==== 원본 데이터

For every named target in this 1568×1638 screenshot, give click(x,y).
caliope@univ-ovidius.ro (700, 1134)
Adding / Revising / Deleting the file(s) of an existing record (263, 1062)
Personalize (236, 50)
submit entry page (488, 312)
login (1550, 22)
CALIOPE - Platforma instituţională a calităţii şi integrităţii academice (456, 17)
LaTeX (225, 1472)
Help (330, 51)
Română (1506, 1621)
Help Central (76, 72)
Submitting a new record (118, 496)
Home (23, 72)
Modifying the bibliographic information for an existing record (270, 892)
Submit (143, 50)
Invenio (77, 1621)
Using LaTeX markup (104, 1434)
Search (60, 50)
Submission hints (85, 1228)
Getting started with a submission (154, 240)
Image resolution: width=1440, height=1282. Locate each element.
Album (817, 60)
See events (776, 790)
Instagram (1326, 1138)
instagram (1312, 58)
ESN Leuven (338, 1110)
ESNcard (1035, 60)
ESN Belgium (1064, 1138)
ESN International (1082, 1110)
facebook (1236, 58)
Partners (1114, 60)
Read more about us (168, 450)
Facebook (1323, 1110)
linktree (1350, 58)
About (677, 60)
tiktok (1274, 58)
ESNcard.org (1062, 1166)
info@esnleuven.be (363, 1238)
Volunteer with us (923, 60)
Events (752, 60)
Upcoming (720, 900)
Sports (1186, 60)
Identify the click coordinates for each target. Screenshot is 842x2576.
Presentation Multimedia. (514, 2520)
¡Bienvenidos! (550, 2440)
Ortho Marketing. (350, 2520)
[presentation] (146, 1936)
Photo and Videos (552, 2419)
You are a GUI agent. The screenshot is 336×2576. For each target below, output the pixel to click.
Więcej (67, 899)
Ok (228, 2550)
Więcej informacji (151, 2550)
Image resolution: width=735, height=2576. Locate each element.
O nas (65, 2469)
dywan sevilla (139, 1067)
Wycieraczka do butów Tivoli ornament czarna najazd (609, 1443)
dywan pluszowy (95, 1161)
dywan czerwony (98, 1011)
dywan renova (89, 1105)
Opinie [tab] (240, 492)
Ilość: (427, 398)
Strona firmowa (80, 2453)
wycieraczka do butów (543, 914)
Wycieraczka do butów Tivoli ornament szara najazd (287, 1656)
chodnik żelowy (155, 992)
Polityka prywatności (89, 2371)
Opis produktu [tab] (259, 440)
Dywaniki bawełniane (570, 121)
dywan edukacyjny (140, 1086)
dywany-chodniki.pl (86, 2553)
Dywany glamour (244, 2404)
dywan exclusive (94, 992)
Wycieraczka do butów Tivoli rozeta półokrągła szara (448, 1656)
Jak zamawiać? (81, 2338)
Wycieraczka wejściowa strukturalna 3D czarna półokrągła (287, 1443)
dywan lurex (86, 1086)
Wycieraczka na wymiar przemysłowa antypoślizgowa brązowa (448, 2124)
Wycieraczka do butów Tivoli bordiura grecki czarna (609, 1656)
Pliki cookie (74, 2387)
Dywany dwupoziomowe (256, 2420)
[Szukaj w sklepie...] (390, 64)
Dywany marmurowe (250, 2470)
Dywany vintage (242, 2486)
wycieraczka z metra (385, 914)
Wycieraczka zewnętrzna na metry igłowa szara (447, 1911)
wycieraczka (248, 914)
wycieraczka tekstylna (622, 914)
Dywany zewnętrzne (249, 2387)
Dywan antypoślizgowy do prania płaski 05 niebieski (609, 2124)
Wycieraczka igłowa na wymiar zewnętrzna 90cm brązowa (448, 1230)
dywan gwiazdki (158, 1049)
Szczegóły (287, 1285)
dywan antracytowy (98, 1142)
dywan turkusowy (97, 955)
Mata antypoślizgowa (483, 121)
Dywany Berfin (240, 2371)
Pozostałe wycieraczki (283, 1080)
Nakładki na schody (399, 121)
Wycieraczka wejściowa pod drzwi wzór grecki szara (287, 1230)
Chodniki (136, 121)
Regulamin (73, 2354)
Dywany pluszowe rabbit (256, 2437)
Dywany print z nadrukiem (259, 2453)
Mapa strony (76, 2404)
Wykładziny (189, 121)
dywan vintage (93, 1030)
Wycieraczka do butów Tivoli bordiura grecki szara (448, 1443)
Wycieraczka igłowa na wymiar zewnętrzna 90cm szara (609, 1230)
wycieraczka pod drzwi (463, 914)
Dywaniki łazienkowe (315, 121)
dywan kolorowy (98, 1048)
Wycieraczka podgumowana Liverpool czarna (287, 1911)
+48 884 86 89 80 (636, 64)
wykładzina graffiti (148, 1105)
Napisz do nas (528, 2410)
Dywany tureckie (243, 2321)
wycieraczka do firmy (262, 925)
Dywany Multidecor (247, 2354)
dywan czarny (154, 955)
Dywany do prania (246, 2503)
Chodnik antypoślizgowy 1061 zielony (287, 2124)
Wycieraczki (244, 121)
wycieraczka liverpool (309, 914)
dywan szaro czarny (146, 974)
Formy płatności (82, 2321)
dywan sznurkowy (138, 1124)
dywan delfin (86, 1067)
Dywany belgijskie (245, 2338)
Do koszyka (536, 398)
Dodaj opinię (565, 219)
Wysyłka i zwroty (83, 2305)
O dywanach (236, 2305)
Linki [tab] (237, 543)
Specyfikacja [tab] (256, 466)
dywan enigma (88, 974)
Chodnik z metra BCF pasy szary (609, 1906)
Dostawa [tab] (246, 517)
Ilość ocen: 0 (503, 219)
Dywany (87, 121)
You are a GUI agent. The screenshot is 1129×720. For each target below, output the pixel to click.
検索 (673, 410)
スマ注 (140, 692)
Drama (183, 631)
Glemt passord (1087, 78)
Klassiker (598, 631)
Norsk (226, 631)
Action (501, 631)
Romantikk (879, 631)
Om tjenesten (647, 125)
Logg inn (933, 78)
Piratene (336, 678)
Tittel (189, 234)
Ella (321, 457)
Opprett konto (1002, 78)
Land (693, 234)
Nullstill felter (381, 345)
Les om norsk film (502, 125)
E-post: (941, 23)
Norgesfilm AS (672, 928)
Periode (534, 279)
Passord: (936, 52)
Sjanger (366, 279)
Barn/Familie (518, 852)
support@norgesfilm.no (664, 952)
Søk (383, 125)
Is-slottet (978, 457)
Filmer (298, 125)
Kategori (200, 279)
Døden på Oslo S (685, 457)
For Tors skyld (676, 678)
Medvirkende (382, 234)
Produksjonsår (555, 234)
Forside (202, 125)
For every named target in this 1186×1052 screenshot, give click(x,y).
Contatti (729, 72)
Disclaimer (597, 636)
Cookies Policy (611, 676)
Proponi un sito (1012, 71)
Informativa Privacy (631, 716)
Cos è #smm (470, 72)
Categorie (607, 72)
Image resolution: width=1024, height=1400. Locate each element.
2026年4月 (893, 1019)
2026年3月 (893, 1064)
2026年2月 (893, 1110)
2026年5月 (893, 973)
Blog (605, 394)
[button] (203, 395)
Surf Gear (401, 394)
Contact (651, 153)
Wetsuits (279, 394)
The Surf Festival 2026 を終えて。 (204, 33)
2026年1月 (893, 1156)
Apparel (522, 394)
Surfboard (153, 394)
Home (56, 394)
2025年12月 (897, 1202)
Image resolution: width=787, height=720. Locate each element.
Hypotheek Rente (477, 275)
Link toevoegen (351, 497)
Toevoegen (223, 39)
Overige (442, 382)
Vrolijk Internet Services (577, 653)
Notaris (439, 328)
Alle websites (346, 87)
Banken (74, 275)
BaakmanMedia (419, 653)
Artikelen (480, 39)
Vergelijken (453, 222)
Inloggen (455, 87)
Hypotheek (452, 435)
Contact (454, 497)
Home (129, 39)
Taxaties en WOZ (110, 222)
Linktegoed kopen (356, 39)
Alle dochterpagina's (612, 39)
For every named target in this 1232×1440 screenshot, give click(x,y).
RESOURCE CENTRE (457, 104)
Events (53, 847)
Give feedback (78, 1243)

========

과제 목표 >> 기록의 첫 줄부터 "Submission hints (85, 1228)"가 들어 있는 줄까지 양 끝 줄을 모두 포함해 번호 목록으로 바꾸되, 빈 줄은 빼세요.

결과 >>
1. For every named target in this 1568×1638 screenshot, give click(x,y).
2. caliope@univ-ovidius.ro (700, 1134)
3. Adding / Revising / Deleting the file(s) of an existing record (263, 1062)
4. Personalize (236, 50)
5. submit entry page (488, 312)
6. login (1550, 22)
7. CALIOPE - Platforma instituţională a calităţii şi integrităţii academice (456, 17)
8. LaTeX (225, 1472)
9. Help (330, 51)
10. Română (1506, 1621)
11. Help Central (76, 72)
12. Submitting a new record (118, 496)
13. Home (23, 72)
14. Modifying the bibliographic information for an existing record (270, 892)
15. Submit (143, 50)
16. Invenio (77, 1621)
17. Using LaTeX markup (104, 1434)
18. Search (60, 50)
19. Submission hints (85, 1228)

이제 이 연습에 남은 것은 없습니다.